What is asked:
State how many lines of the material below contain the string "Given", and give only that number.

Dataset rows:
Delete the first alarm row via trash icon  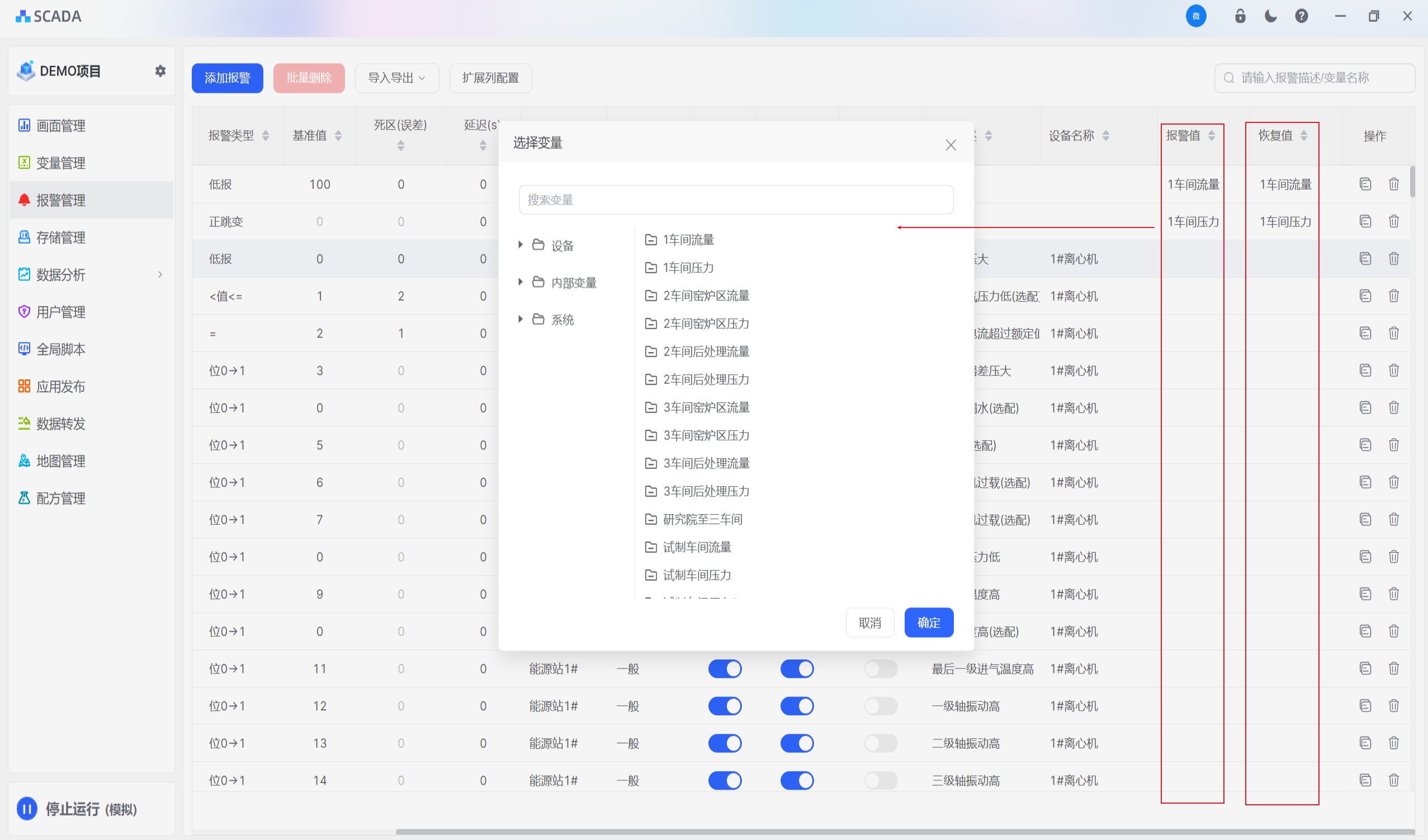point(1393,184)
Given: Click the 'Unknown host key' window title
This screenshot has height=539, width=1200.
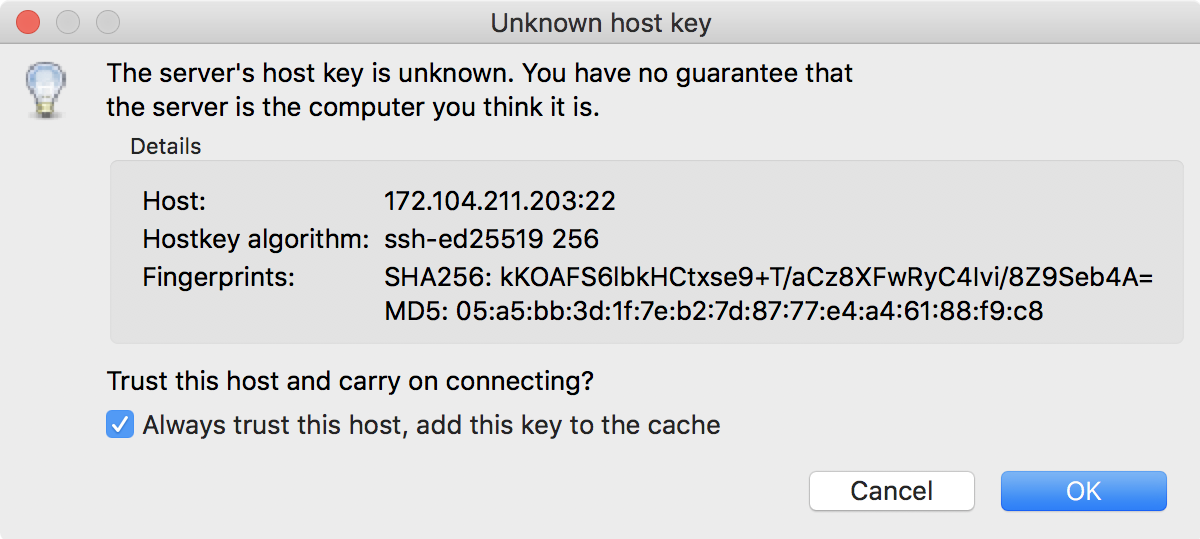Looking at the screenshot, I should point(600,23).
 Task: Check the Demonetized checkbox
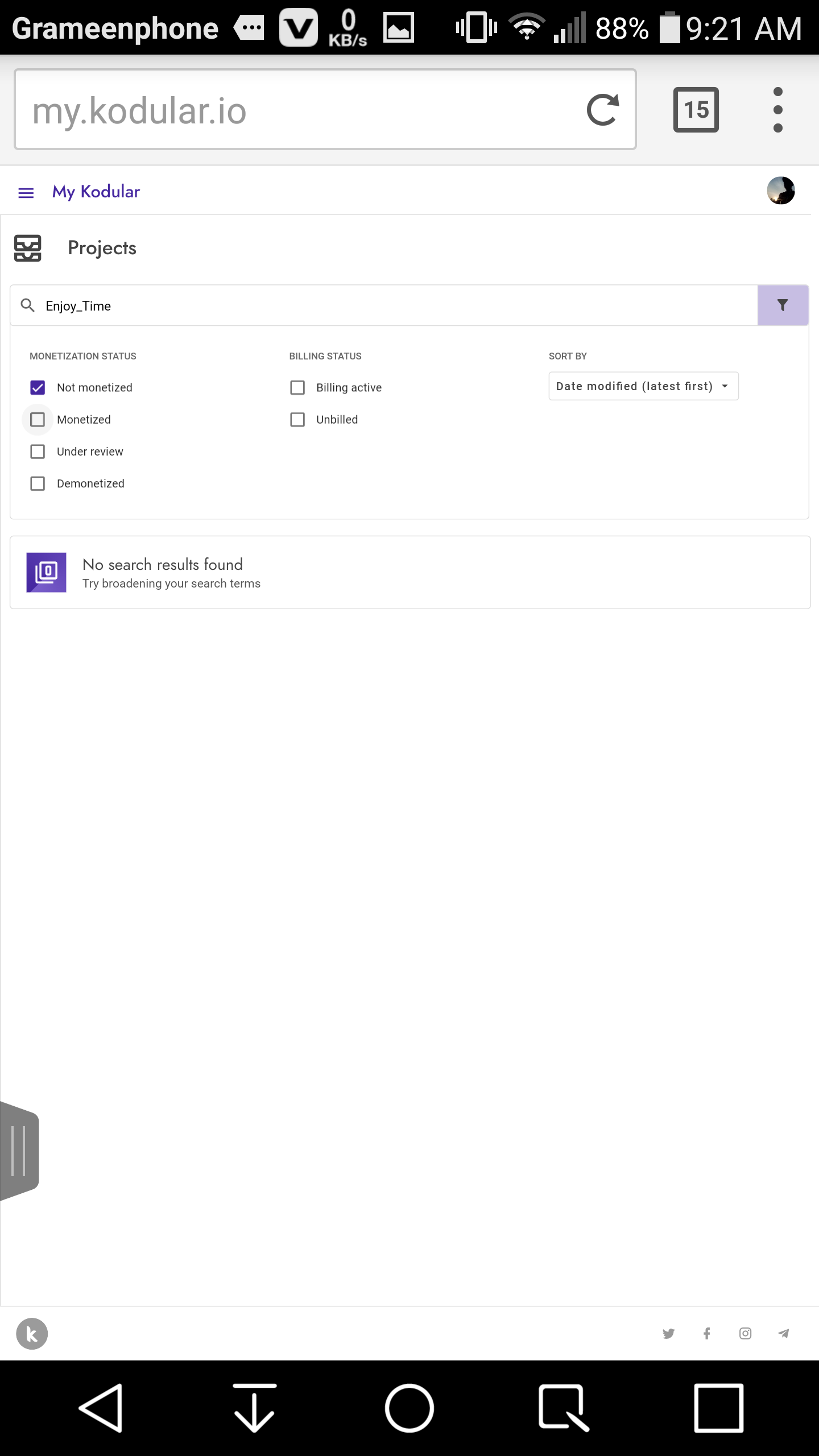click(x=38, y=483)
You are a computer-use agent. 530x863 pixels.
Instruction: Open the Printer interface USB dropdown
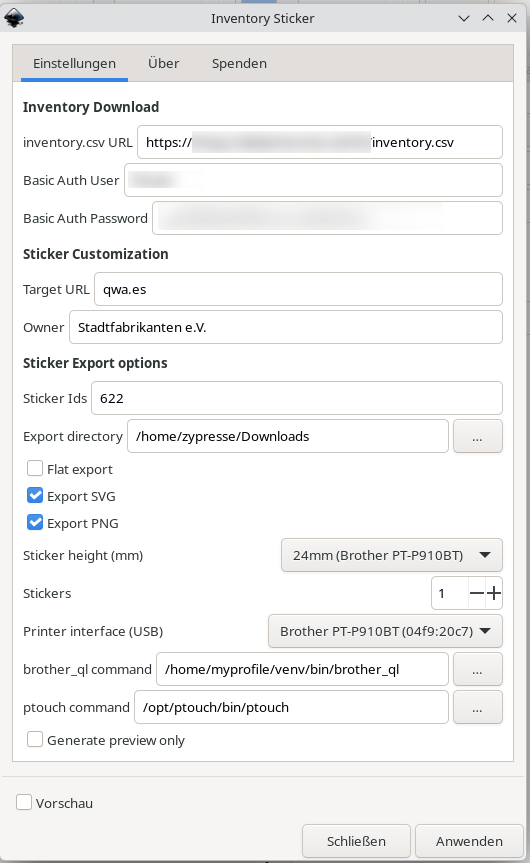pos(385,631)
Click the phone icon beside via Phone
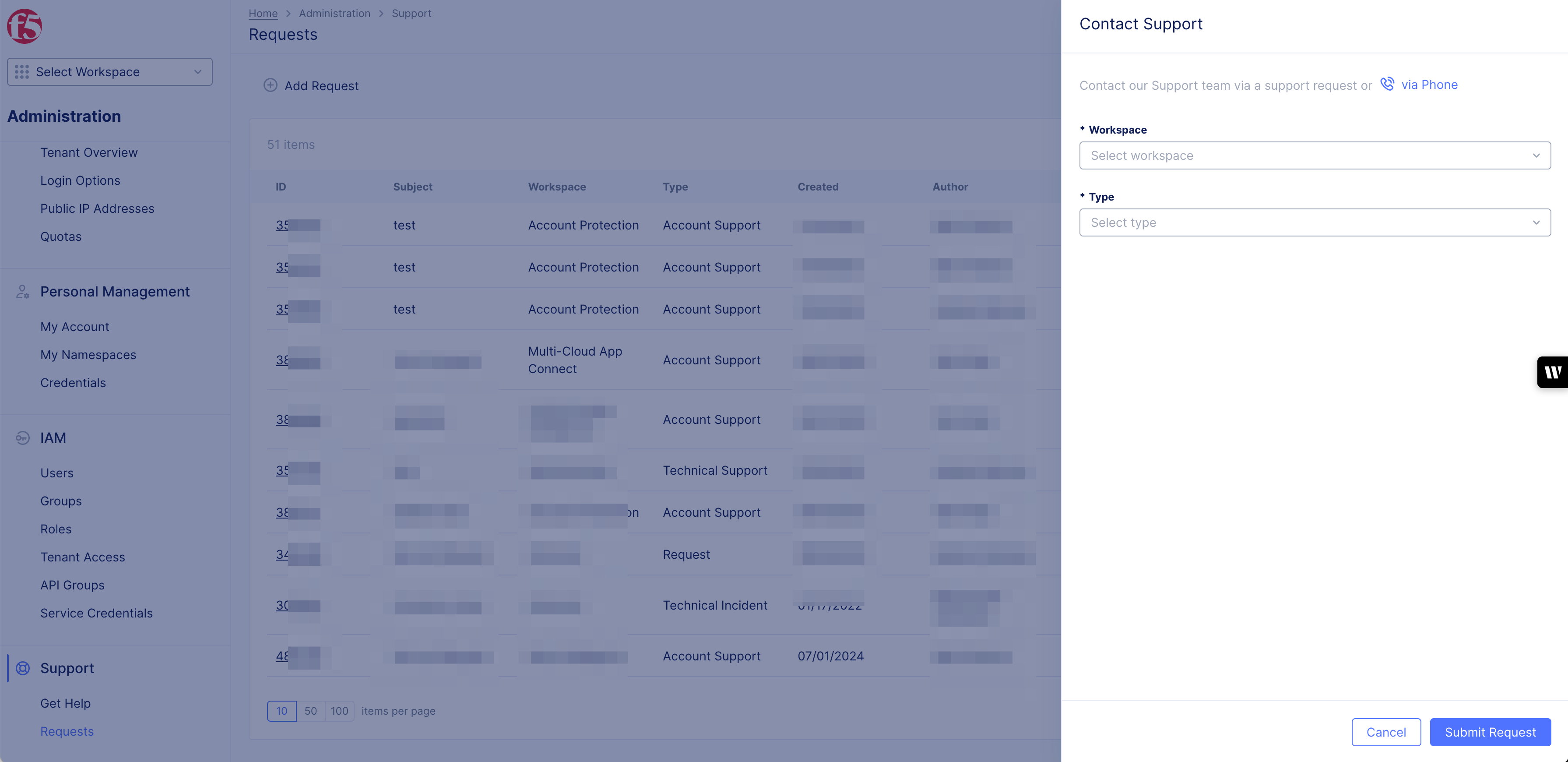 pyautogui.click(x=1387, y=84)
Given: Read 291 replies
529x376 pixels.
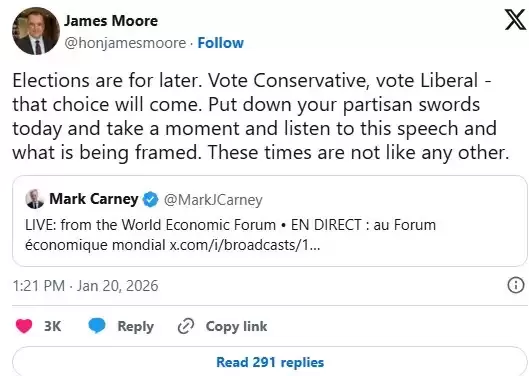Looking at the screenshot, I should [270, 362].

Written response:
2